# [Task statement]
Lines from the one containing "This screenshot has width=1512, height=811." through the last line of the data below are to be returned exactly; leave out the rest.

(Dataset items)
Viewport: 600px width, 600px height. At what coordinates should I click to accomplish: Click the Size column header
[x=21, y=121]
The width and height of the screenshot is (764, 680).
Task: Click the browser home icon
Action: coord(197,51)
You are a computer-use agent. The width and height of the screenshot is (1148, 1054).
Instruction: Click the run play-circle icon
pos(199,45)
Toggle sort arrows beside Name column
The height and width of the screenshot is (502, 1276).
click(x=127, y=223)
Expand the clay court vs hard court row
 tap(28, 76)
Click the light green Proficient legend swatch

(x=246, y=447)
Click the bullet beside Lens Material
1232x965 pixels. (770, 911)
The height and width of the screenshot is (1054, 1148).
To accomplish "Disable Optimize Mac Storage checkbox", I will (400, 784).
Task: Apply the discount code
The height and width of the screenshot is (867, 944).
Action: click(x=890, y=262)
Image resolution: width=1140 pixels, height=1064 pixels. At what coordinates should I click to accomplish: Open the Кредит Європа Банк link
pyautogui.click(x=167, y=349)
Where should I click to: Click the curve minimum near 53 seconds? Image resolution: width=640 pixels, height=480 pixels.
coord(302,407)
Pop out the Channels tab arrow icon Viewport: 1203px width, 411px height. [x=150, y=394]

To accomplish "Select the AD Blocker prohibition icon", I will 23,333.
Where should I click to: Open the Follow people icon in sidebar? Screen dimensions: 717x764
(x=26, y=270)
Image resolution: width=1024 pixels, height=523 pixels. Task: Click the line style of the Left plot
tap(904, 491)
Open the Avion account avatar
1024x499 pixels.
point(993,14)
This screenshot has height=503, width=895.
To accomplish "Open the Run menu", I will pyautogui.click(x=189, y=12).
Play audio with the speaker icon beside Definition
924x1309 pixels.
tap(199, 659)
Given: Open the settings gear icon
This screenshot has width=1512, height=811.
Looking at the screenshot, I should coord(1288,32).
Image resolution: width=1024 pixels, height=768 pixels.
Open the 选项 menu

# [Solution for this problem]
This screenshot has width=1512, height=811.
Looking at the screenshot, I should coord(1288,32).
Image resolution: width=1024 pixels, height=768 pixels.
Open the 选项 menu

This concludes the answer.